I Don't Belong Here.

a humor blog from the trenches of suburbia.

I took a 3.5 mile walk before lunch, but around 3, I also put Robert in the stroller and we walked to the shopping center on a bad snacks trip. I went to 7-Eleven first and then to Dollar Tree, and I got a bunch of junk that made me feel awful but was delicious.

One thing I got at the dollar store was a box of Jujyfruit, which I haven’t had in YEARS.

I was kind of disappointed in them, to be honest, because they stuck to my teeth way less than I remembered them doing when I was a kid. Maybe these ones were fresher or something, but I doubt it, because they were from Dollar Tree and nothing at Dollar Tree is at Dollar Tree because it’s fresh.

So that leads me to believe there’s been some kind of reformulation in the last 20 years, which is also a bummer, because who else is buying this candy other than people looking for a filling-removing bite of nostalgia?

I was also surprised to discover that the black pieces aren’t licorice-flavored as I’d believed forever, but, according to the box, anise-flavored. 

I always forget how you pronounce that word. Is it like the pain reliever Anacin, or a-uh-neese, like the butthole? The only person I’ve ever heard use that word is Melinda’s mom when she makes Christmas cookies flavored with anise. It’s weird that I’m 36 years old and can spell and define words properly without knowing how to pronounce them.
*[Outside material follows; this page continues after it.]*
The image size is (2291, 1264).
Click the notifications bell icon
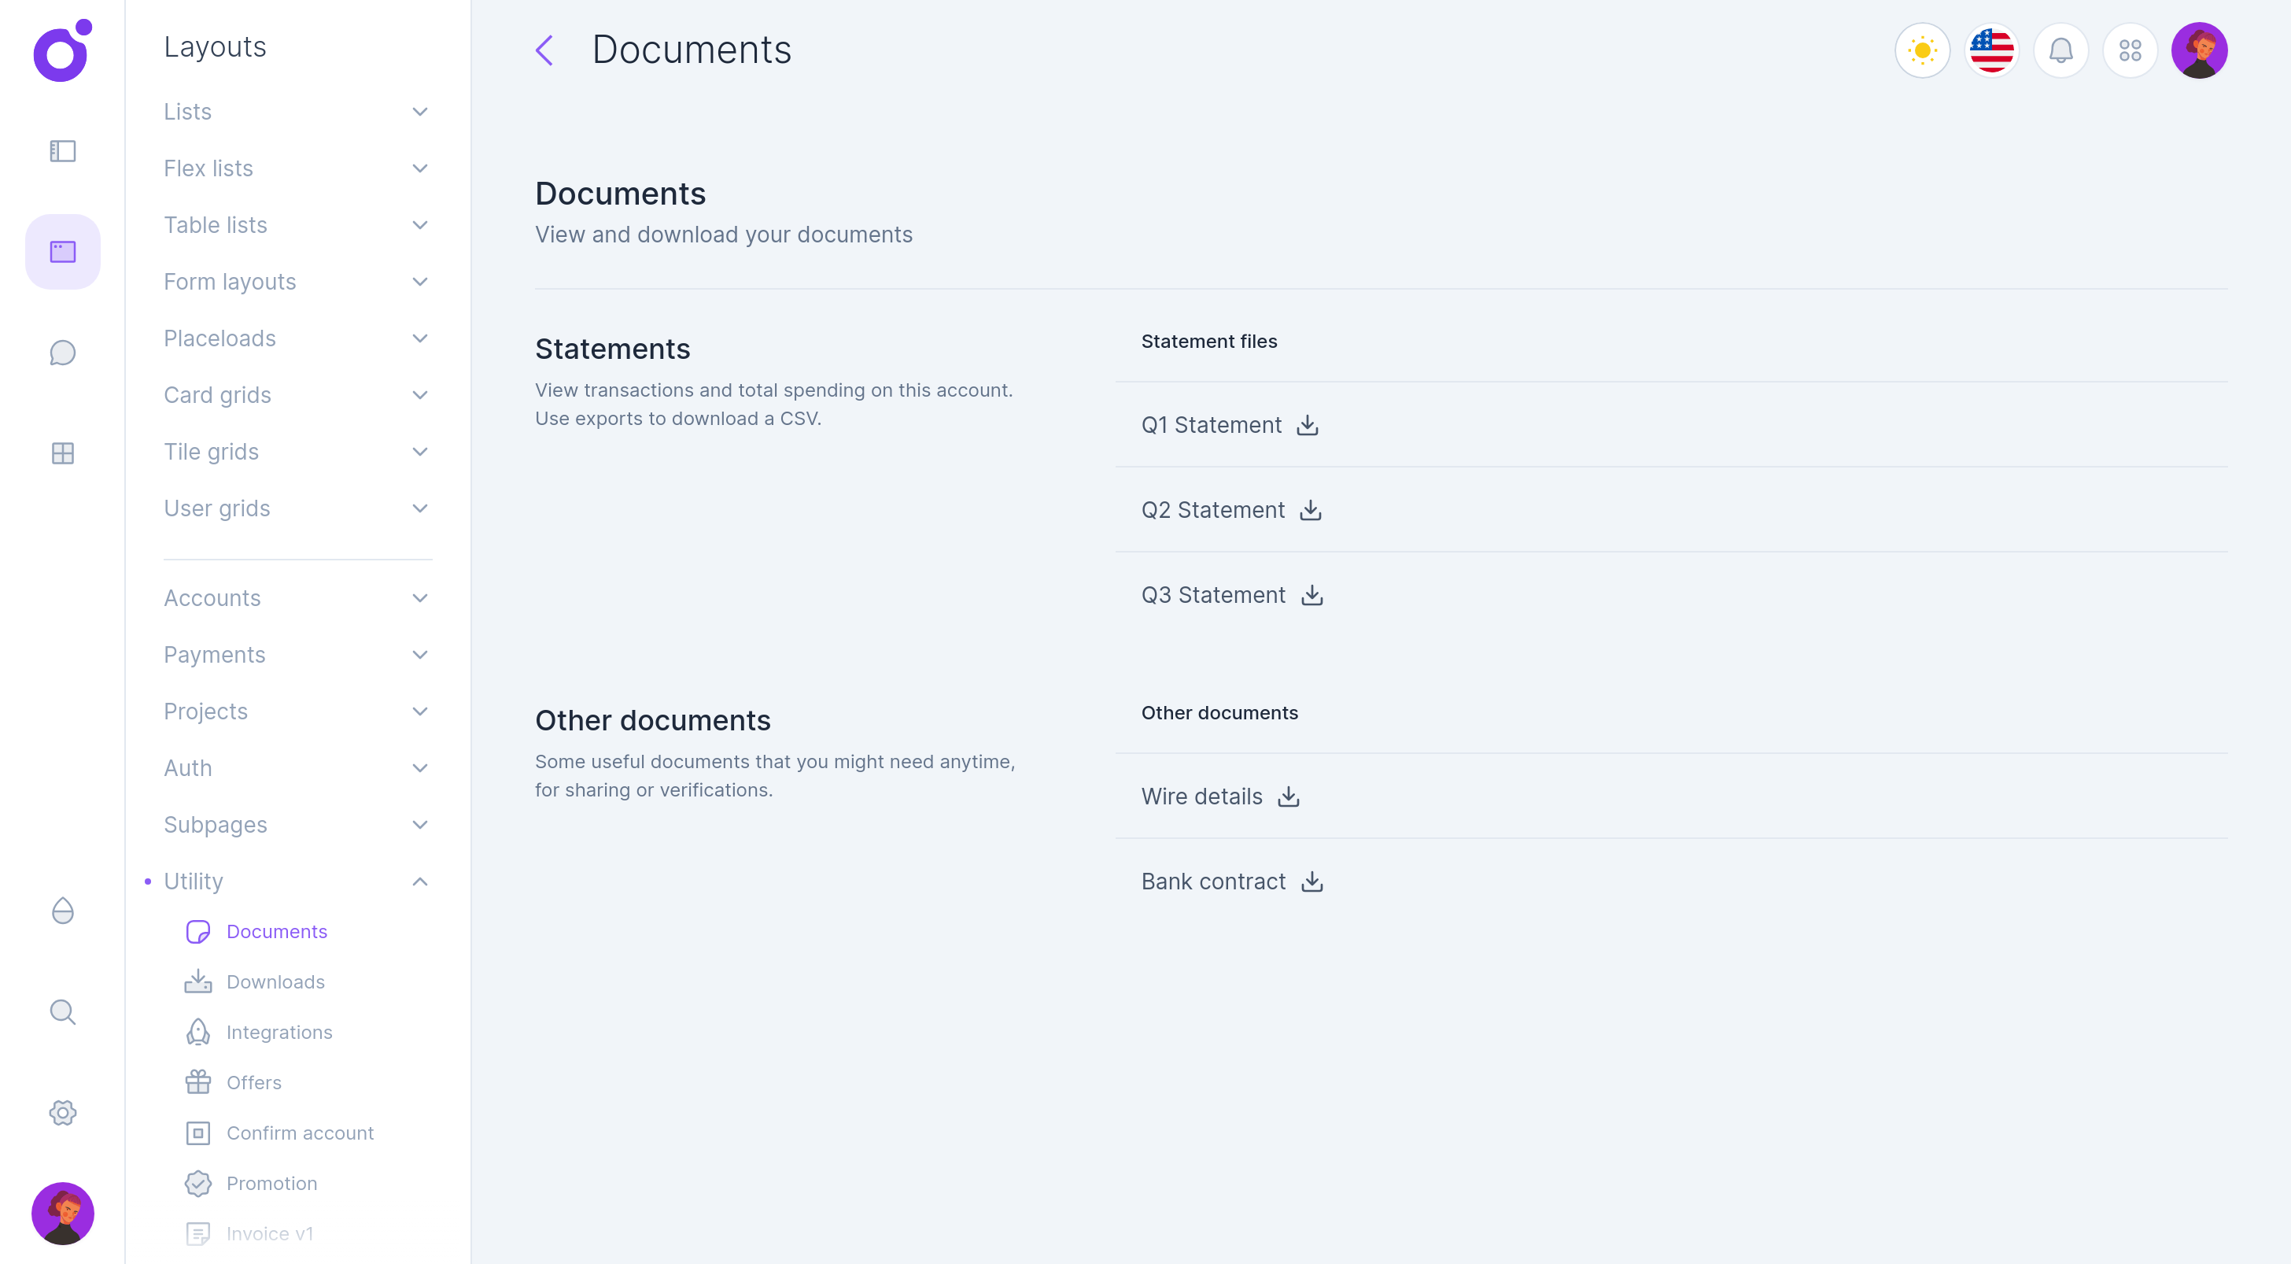(2062, 51)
I’ll have to pay attention next time Mary Grace says it.

As I went into Dollar Tree, a girl got out of a very small car I think was a Fiat and started yelling at the driver. “You wanna fuckin’ fight right in the parking lot?” she said. “Let’s go!” Then she stormed toward Little Caesar’s, because of course she was picking up a subpar pizza at 3 in the afternoon. The driver, who I assume was a dude, honked the horn, and she turned and gave him the finger. It wasn’t the dainty finger of a lady, but the trashy kind where the giver also extends the thumb so it forms a kind of L shape. Adding to the grossness was her fingernails, which extended the 90 degree angle an additional 3 to 4 inches.

In response to this delicate form of sign language, the dude in the car started revving his engine, which, since it was a Fiat, sounded like an 11-year-old waiting to smoke his uncle at the starting line of a go-kart track.